Experten und Kommunen warnen vor Euphorie wegen guter Steuerdaten

Mahnung zu Festhalten an Konsolidierungskurs

Vor der neuen Steuerschätzung haben Experten und Kommunen vor Euphorie und überzogenen Erwartungen gewarnt. Die zu erwartenden Steuermehreinnahmen lösten die Finanzprobleme der Kommunen nicht, sagte der Hauptgeschäftsführer des Deutschen Städtetags, Stephan Articus, der "Neuen Osnabrücker Zeitung" vom Dienstag. Der Wirtschaftswissenschaftler Achim Truger warnte im Deutschlandradio Kultur vor neuen Steuersenkungen. Der Arbeitskreis Steuerschätzung berät noch bis Donnerstag in Fulda über die neue Prognose für die staatlichen Einnahmen bis 2015.

Die Mehrheit der Städte müsse zusätzliche Einnahmen zunächst zum Abbau von Defiziten verwenden, argumentierte Articus. In vielen Kommunen gebe es keine finanziellen Handlungsspielräume mehr. Es sei aber eine gute Nachricht, "dass der Aufschwung den Städten hilft und den Aufstieg aus dem Tal der Tränen beschleunigt". So werde bei den Gewerbesteuereinnahmen ein Plus von mehr als 2,3 Milliarden Euro im Vergleich zum Vorjahr erwartet. Dies belege, dass die Gewerbesteuer "eine gute Steuer ist".

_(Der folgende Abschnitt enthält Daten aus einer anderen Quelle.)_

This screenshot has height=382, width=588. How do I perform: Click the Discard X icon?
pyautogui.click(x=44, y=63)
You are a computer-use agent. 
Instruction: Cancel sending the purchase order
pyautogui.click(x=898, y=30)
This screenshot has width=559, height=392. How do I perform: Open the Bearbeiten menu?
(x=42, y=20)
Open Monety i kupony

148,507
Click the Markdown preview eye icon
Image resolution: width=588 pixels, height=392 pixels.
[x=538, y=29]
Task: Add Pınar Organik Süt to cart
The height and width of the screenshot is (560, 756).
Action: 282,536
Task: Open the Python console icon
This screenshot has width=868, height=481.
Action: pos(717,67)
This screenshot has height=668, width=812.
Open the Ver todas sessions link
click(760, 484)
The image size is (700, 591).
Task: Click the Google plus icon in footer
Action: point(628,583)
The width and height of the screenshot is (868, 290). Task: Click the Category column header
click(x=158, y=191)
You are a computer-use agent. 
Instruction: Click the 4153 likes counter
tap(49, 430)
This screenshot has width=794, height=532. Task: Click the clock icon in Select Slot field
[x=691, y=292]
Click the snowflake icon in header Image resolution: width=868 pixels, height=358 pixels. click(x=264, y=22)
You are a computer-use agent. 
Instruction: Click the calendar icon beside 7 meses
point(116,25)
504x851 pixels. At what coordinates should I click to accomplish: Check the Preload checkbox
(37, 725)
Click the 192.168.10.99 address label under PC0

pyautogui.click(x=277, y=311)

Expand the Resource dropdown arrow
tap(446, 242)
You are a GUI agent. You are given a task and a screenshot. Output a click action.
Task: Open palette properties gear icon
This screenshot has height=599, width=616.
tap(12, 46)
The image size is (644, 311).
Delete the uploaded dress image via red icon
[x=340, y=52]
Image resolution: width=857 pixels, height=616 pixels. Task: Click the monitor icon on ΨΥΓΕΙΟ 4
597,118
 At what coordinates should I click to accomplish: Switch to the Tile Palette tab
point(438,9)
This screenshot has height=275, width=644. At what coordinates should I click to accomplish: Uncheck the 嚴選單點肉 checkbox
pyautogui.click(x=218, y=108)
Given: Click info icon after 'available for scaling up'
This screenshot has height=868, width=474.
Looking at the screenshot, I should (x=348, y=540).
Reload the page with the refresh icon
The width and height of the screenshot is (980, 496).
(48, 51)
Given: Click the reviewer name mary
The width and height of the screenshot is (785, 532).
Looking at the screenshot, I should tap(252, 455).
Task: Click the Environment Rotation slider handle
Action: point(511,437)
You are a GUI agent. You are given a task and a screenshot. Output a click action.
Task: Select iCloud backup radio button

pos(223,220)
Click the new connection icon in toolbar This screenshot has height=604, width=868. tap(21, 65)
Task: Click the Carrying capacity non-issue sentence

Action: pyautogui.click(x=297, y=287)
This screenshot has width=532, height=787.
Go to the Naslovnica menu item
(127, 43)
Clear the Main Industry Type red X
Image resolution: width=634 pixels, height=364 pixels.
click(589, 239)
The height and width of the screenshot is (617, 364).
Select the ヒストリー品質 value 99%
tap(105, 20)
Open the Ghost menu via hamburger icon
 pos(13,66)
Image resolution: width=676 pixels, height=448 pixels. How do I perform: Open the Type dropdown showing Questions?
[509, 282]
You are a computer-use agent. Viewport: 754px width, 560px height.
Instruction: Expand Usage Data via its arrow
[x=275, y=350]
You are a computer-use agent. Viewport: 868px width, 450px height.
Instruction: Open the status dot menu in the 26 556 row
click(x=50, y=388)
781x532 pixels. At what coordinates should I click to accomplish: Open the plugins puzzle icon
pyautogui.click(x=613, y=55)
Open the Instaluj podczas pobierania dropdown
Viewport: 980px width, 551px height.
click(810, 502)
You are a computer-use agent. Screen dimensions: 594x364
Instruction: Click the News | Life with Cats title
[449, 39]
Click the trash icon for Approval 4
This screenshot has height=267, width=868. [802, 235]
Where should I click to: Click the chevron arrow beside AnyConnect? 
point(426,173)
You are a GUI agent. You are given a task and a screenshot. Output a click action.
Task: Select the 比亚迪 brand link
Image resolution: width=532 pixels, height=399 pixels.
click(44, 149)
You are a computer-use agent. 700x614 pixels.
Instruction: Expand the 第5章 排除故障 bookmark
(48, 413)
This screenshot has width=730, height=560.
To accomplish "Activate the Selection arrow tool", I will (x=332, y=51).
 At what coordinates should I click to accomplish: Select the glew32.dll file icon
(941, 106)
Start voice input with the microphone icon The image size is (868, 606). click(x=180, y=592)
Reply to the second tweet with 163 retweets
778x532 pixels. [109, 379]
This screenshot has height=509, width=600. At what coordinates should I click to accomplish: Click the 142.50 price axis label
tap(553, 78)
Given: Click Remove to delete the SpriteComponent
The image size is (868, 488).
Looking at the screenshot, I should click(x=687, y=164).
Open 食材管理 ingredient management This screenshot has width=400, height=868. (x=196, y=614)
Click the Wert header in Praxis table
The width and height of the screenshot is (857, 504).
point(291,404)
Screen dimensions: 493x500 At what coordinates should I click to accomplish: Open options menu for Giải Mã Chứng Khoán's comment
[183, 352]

Truger bezeichnete es als "leichtsinnig", in der aktuellen Lage über Steuersenkungen nachzudenken. "Eine verantwortungsvolle Finanzpolitik muss sich unserer Ansicht nach auch damit befassen, was passiert, wenn es mal wieder schlechter läuft mit der Wirtschaft", sagte der Experte der gewerkschaftsnahen Hans-Böckler-Stiftung, der Mitglied des Arbeitskreises Steuerschätzung ist. Truger äußerte sich skeptisch zu Prognosen, die von einem lange anhaltenden Aufschwung ausgehen.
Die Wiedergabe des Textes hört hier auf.